Title: Thoreau, Henry David (1817–62)
Description:
Thoreau was one of the founders of the new literature that emerged within the fledgling culture of the United States in the middle decades of the nineteenth century.
He inherited an education in the classics and in the transcendentalism of his older friend and teacher Ralph Waldo Emerson.
Thoreau forged a means of writing which was dedicated to recording particular events in all their transience but capable of rendering graphic the permanent laws of nature and conscience.
His incorporation of both confidence and self-questioning into the texture of his writing forms the ground of his standpoint as an observer of human lives and other natural histories.
Thoreau’s relation to philosophy goes beyond his inheritance from Plato, Kant, Emerson and Eastern thought.
Above all, his quest for philosophy is evident in the ways his writing seeks its own foundations.
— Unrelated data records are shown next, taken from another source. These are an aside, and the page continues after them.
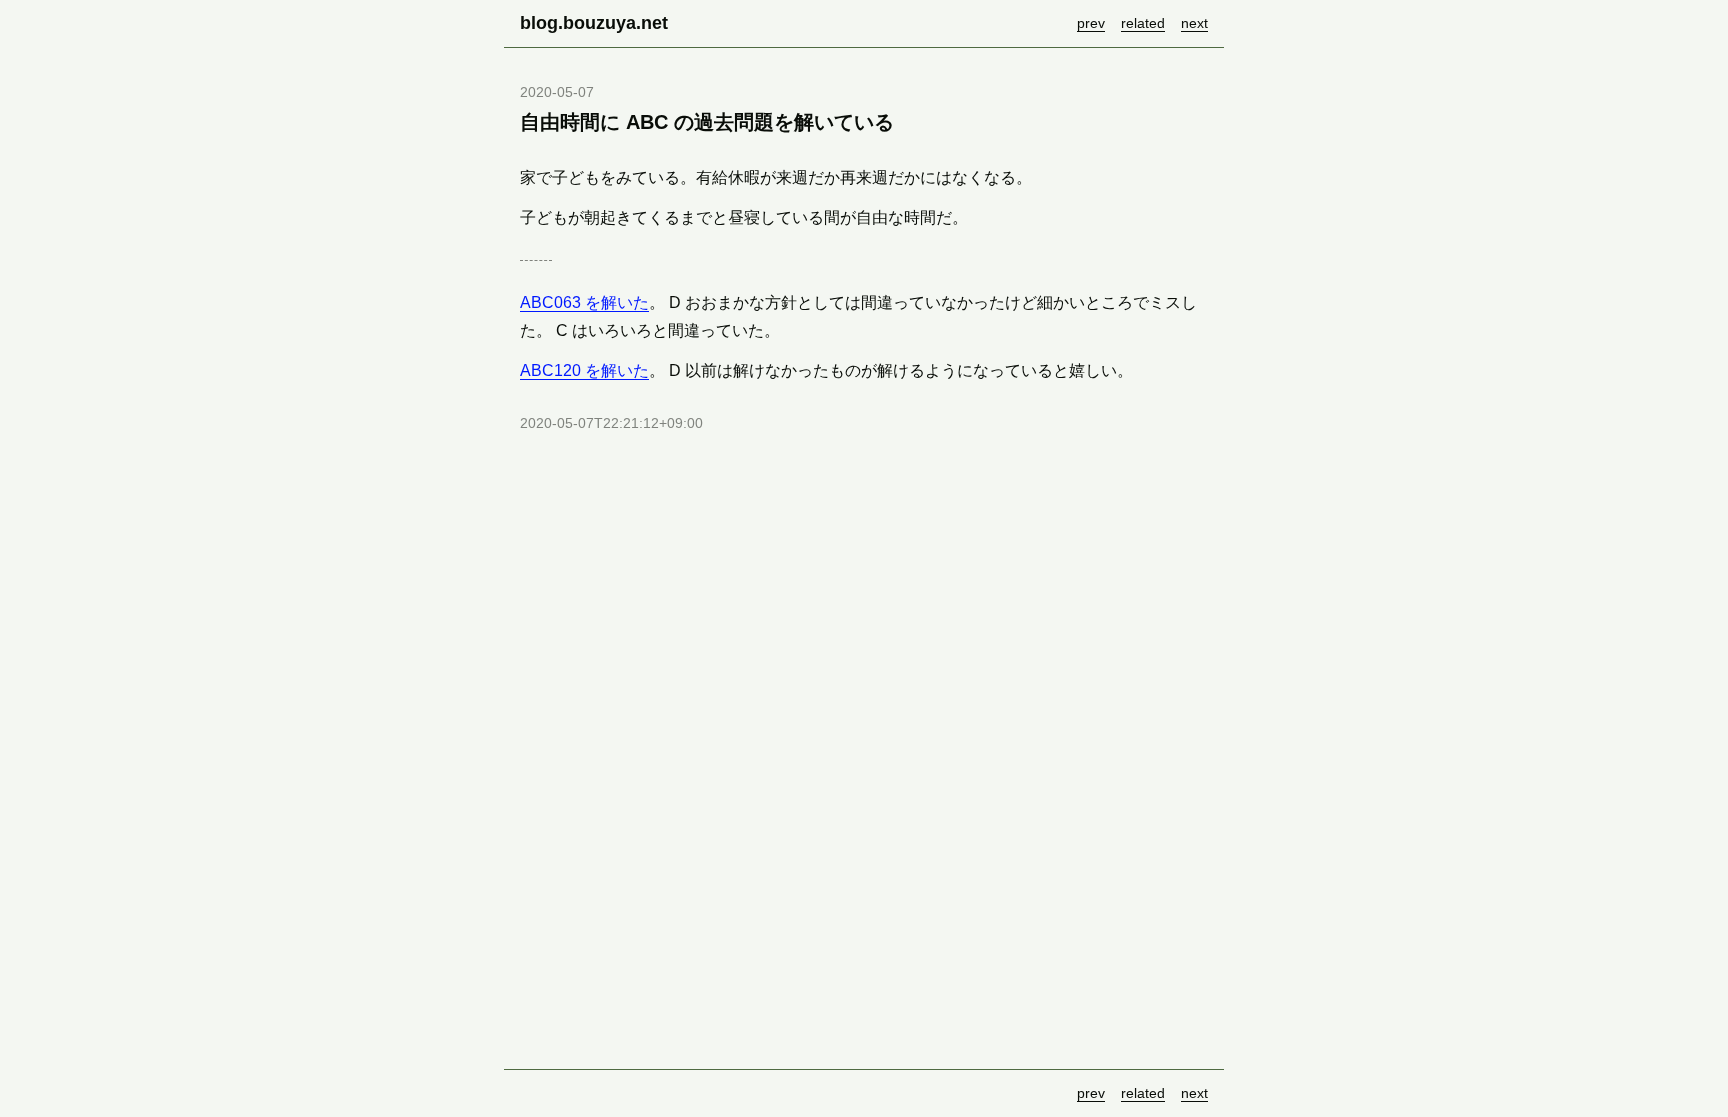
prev (1091, 23)
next (1194, 23)
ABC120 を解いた (584, 370)
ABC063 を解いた (584, 302)
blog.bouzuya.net (594, 23)
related (1143, 23)
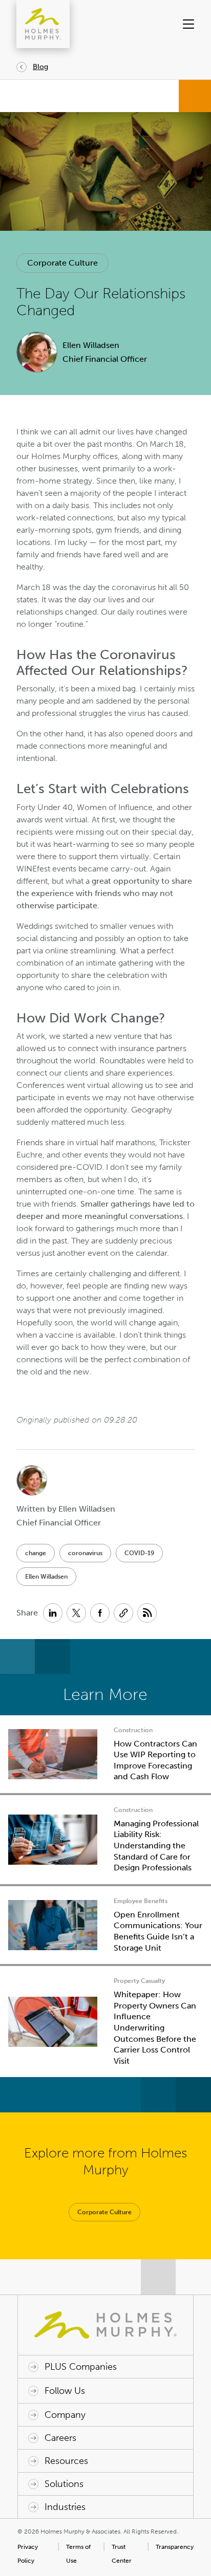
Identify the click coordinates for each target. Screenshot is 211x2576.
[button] (185, 24)
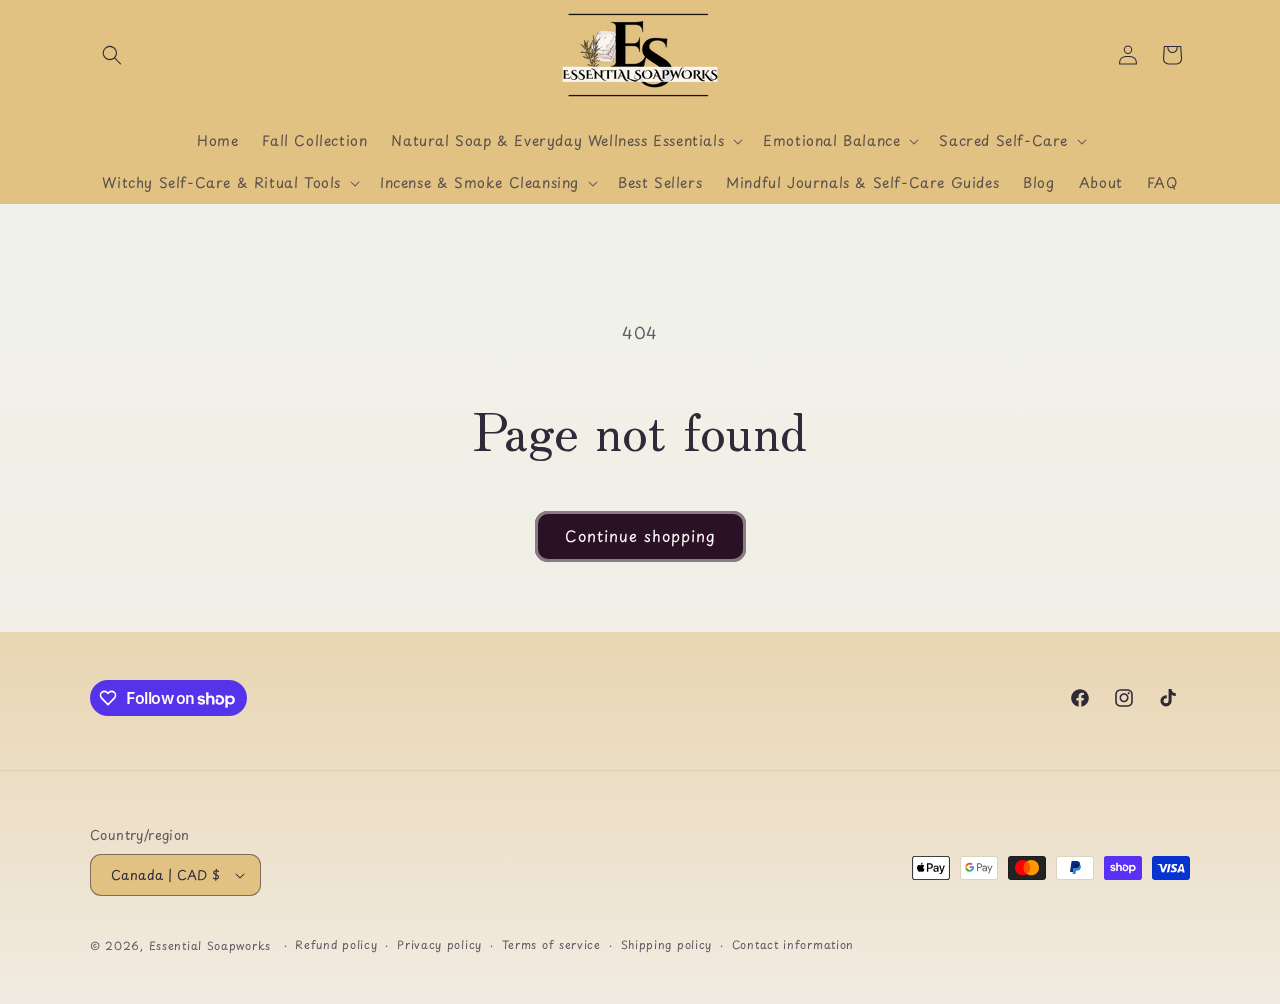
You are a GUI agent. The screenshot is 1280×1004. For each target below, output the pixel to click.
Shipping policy (667, 944)
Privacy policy (439, 944)
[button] (112, 55)
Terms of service (551, 944)
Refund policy (336, 944)
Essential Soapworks (210, 945)
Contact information (793, 944)
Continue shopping (640, 535)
It is in the act of writing that Thoreau locates the perspectives within which to give an account of the humanness of a life.
His project is to report sincerely and unselfconsciously a life of passion and simplicity, using himself as a representative of basic human needs and projects.
Influenced by Plato’s Republic, Thoreau gives an account of some basic human needs, such as food, shelter and society.
But also, like Plato, he shows that the particular institutions by which human needs are met are very far from being necessary.
Tracing the relationship between need and necessity is one of the primary goals of Thoreau’s work.